DATA TO USE Start Marker

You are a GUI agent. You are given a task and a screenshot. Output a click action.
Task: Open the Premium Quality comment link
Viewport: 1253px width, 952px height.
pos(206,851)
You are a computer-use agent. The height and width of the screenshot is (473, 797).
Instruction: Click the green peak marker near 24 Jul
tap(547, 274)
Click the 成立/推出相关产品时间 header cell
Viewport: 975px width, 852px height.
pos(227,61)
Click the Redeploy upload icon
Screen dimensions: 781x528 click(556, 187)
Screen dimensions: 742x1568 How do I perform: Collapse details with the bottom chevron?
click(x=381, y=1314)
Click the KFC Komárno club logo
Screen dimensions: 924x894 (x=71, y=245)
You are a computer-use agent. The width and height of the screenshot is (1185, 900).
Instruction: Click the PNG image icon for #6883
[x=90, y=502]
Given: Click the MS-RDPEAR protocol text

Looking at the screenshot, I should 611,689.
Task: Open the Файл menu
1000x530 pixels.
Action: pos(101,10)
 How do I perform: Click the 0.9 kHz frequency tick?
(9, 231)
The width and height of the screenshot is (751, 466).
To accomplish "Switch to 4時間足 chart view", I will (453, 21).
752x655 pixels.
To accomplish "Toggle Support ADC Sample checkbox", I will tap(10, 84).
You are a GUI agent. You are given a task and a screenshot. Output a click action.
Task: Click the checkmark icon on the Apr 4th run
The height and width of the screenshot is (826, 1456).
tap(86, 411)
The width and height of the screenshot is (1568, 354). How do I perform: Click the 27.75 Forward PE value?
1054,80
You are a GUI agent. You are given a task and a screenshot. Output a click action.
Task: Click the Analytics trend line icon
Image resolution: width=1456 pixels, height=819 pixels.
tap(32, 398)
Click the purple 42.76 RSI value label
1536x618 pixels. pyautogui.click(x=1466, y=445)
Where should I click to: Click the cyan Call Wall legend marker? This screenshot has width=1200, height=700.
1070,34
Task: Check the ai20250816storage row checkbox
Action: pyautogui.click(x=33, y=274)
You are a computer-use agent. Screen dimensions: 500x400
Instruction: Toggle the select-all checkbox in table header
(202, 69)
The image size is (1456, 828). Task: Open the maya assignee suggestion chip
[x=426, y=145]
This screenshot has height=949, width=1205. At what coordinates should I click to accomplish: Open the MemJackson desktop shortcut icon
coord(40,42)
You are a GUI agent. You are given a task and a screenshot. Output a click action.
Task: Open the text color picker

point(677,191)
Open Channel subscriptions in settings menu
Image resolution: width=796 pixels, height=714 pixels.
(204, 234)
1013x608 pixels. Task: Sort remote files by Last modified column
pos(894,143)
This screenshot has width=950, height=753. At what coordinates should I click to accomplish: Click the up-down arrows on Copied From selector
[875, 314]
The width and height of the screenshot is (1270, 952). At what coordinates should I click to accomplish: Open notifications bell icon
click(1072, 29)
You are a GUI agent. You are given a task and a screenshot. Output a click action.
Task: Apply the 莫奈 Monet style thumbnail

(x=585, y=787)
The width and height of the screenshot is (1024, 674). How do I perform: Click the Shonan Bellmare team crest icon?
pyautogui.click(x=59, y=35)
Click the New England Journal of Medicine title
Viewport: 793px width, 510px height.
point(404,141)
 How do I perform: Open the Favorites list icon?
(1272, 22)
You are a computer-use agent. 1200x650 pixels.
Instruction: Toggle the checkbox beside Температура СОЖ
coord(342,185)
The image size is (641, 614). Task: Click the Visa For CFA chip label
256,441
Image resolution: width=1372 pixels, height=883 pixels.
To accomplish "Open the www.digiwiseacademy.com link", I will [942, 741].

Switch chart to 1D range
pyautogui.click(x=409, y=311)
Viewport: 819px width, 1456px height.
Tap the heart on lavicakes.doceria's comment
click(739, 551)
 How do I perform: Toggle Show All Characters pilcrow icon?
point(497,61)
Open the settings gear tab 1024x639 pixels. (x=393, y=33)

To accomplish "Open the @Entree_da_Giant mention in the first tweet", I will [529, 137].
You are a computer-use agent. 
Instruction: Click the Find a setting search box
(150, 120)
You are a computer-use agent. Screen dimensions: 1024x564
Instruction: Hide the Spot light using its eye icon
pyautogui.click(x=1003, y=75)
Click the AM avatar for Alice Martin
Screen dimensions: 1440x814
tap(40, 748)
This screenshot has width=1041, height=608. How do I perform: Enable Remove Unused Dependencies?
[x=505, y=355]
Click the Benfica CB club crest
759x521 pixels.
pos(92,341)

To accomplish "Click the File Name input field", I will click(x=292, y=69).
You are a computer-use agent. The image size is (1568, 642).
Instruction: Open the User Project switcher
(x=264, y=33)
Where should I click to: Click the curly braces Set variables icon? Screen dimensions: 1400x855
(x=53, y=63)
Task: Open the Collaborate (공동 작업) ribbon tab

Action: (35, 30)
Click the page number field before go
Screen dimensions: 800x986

DATA TO USE End Marker

§ **REQUIRED ACTION**
Please reproduce all of the material exactly.

§ **RESULT**
You are a GUI agent. You are given a task and a screenshot. Output a click action.
Task: Open the Premium Quality comment link
Viewport: 1253px width, 952px height.
pos(206,851)
You are a computer-use agent. The height and width of the screenshot is (473, 797).
Instruction: Click the green peak marker near 24 Jul
tap(547, 274)
Click the 成立/推出相关产品时间 header cell
Viewport: 975px width, 852px height.
pos(227,61)
Click the Redeploy upload icon
Screen dimensions: 781x528 click(556, 187)
Screen dimensions: 742x1568 How do I perform: Collapse details with the bottom chevron?
click(x=381, y=1314)
Click the KFC Komárno club logo
Screen dimensions: 924x894 (x=71, y=245)
You are a computer-use agent. The width and height of the screenshot is (1185, 900).
Instruction: Click the PNG image icon for #6883
[x=90, y=502]
Given: Click the MS-RDPEAR protocol text

Looking at the screenshot, I should 611,689.
Task: Open the Файл menu
1000x530 pixels.
Action: pos(101,10)
 How do I perform: Click the 0.9 kHz frequency tick?
(9, 231)
The width and height of the screenshot is (751, 466).
To accomplish "Switch to 4時間足 chart view", I will (453, 21).
752x655 pixels.
To accomplish "Toggle Support ADC Sample checkbox", I will tap(10, 84).
You are a GUI agent. You are given a task and a screenshot. Output a click action.
Task: Click the checkmark icon on the Apr 4th run
The height and width of the screenshot is (826, 1456).
tap(86, 411)
The width and height of the screenshot is (1568, 354). How do I perform: Click the 27.75 Forward PE value?
1054,80
You are a GUI agent. You are given a task and a screenshot. Output a click action.
Task: Click the Analytics trend line icon
Image resolution: width=1456 pixels, height=819 pixels.
tap(32, 398)
Click the purple 42.76 RSI value label
1536x618 pixels. pyautogui.click(x=1466, y=445)
Where should I click to: Click the cyan Call Wall legend marker? This screenshot has width=1200, height=700.
1070,34
Task: Check the ai20250816storage row checkbox
Action: pyautogui.click(x=33, y=274)
You are a computer-use agent. Screen dimensions: 500x400
Instruction: Toggle the select-all checkbox in table header
(202, 69)
The image size is (1456, 828). Task: Open the maya assignee suggestion chip
[x=426, y=145]
This screenshot has height=949, width=1205. At what coordinates should I click to accomplish: Open the MemJackson desktop shortcut icon
coord(40,42)
You are a GUI agent. You are given a task and a screenshot. Output a click action.
Task: Open the text color picker

point(677,191)
Open Channel subscriptions in settings menu
Image resolution: width=796 pixels, height=714 pixels.
(204, 234)
1013x608 pixels. Task: Sort remote files by Last modified column
pos(894,143)
This screenshot has width=950, height=753. At what coordinates should I click to accomplish: Click the up-down arrows on Copied From selector
[875, 314]
The width and height of the screenshot is (1270, 952). At what coordinates should I click to accomplish: Open notifications bell icon
click(1072, 29)
You are a GUI agent. You are given a task and a screenshot. Output a click action.
Task: Apply the 莫奈 Monet style thumbnail

(x=585, y=787)
The width and height of the screenshot is (1024, 674). How do I perform: Click the Shonan Bellmare team crest icon?
pyautogui.click(x=59, y=35)
Click the New England Journal of Medicine title
Viewport: 793px width, 510px height.
point(404,141)
 How do I perform: Open the Favorites list icon?
(1272, 22)
You are a computer-use agent. 1200x650 pixels.
Instruction: Toggle the checkbox beside Температура СОЖ
coord(342,185)
The image size is (641, 614). Task: Click the Visa For CFA chip label
256,441
Image resolution: width=1372 pixels, height=883 pixels.
To accomplish "Open the www.digiwiseacademy.com link", I will [942, 741].

Switch chart to 1D range
pyautogui.click(x=409, y=311)
Viewport: 819px width, 1456px height.
Tap the heart on lavicakes.doceria's comment
click(739, 551)
 How do I perform: Toggle Show All Characters pilcrow icon?
point(497,61)
Open the settings gear tab 1024x639 pixels. (x=393, y=33)

To accomplish "Open the @Entree_da_Giant mention in the first tweet", I will [529, 137].
You are a computer-use agent. 
Instruction: Click the Find a setting search box
(150, 120)
You are a computer-use agent. Screen dimensions: 1024x564
Instruction: Hide the Spot light using its eye icon
pyautogui.click(x=1003, y=75)
Click the AM avatar for Alice Martin
Screen dimensions: 1440x814
tap(40, 748)
This screenshot has width=1041, height=608. How do I perform: Enable Remove Unused Dependencies?
[x=505, y=355]
Click the Benfica CB club crest
759x521 pixels.
pos(92,341)

To accomplish "Click the File Name input field", I will click(x=292, y=69).
You are a computer-use agent. The image size is (1568, 642).
Instruction: Open the User Project switcher
(x=264, y=33)
Where should I click to: Click the curly braces Set variables icon? Screen dimensions: 1400x855
(x=53, y=63)
Task: Open the Collaborate (공동 작업) ribbon tab

Action: (35, 30)
Click the page number field before go
Screen dimensions: 800x986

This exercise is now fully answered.